On Sun Fire 3800/4800/4810/6800, V1280, and Netra 1280 Domains, Time of Day (TOD) May Drift or Jump |
|
| Category : | Availability |
| Release Phase : | Resolved |
| Product : | Sun Fire 3800 Server Sun Fire 4800 Server Sun Fire 4810 Server Sun Fire 6800 Server Sun Fire V1280 Server Netra 1280 Server
|
| Bug Id : | 4876369
|
| Date of Workaround Release : | 10-SEP-2003
|
| Date of Resolved Release : | 04-NOV-2003
|
Impact
On very rare occasions, the Time of Day (TOD) on Sun Fire 3800/4800/4810/6800, V1280, and Netra 1280 domains may be susceptible to a clock drift or jump. As a result, any functionality that relies upon the System Controller (SC) timer may be inaccurate.
Contributing Factors
This issue can occur in the following releases:
SPARC Platform
-
Sun Fire V1280 and Netra 1280 with firmware (ScApp) 5.13.0014 or earlier
-
Sun Fire 3800/4800/4810/6800 with firmware (ScApp) 5.12.x
-
Sun Fire 3800/4800/4810/6800 with firmware (ScApp) 5.13.x
-
Sun Fire 3800/4800/4810/6800 with firmware (ScApp) 5.14.x
-
Sun Fire 3800/4800/4810/6800 with firmware (ScApp) 5.15.0, 5.15.1 and 5.15.2
Note: Systems with firmware 5.11.x are not affected by this issue. Use the "showsc -v" command to display the firmware version of the SC.
Symptoms
This issue may occur after 528 days of SC continuous uptime, where the TOD within a domain in the system may become random and unstable. The intervals reported have varied, but the behavior is generally that the TOD jumps backwards approximately one hour up to as much as one month. The TOD as seen by the SC itself does not jump.

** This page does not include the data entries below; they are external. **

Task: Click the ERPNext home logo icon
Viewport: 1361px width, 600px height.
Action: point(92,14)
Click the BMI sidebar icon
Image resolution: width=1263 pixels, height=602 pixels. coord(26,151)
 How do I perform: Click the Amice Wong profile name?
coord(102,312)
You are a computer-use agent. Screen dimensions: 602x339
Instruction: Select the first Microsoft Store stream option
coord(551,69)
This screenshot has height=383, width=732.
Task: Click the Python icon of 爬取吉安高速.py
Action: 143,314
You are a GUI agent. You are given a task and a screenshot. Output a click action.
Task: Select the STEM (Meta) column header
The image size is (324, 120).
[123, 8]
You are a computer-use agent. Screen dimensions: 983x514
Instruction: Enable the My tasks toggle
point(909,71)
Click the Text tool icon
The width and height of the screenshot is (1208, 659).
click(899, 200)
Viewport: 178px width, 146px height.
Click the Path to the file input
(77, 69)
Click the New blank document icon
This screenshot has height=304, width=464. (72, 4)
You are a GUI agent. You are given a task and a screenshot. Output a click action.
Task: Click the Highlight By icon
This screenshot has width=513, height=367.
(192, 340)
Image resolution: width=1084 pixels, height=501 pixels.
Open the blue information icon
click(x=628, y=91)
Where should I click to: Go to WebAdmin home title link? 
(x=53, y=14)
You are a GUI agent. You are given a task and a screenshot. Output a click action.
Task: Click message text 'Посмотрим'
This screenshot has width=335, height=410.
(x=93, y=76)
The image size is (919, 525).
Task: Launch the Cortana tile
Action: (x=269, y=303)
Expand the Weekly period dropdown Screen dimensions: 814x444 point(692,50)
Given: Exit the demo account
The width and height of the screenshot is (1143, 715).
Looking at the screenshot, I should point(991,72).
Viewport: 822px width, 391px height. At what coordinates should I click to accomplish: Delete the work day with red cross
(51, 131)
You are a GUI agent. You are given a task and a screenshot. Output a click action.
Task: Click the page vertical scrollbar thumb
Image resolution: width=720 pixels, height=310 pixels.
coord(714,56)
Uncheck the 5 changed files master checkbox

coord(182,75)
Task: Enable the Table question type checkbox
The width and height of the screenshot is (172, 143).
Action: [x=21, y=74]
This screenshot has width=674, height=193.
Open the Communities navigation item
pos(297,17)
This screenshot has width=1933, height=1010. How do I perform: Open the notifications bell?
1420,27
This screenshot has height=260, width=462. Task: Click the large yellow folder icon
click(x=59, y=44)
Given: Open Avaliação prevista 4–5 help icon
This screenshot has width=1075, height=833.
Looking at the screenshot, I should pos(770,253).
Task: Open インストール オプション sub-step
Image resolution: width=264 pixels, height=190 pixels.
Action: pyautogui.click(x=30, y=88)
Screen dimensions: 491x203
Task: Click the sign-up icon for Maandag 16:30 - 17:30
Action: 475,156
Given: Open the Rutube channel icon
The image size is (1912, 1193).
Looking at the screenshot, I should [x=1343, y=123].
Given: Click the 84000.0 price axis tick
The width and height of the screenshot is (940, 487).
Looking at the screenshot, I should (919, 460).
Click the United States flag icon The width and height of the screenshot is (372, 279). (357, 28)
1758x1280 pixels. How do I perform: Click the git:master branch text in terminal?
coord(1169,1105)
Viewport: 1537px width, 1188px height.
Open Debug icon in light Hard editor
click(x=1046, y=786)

There are no specific messages that would indicate this issue has occurred. It can only be discovered by the domain exhibiting unexpected behavior due to the domain TOD changing unexpectedly.
Workaround
There are three options available that can be applied to avoid this issue:
-
Setting the variable "tod_broken" to 1 in the domain kernel (see below), or
-
Reboot the SCs before 528 days of SC continuous uptime (recommended at 500 days), or
-
Install Patch 112884-04 (ScApp 5.15.3)
To work around the described issue in a running domain, immediate relief can be obtained by setting the variable "tod_broken" to 1 in the domain kernel. This will cause Solaris to ignore the clock data coming from the Serengeti clock driver and use a domain kernel timebase as a reference instead.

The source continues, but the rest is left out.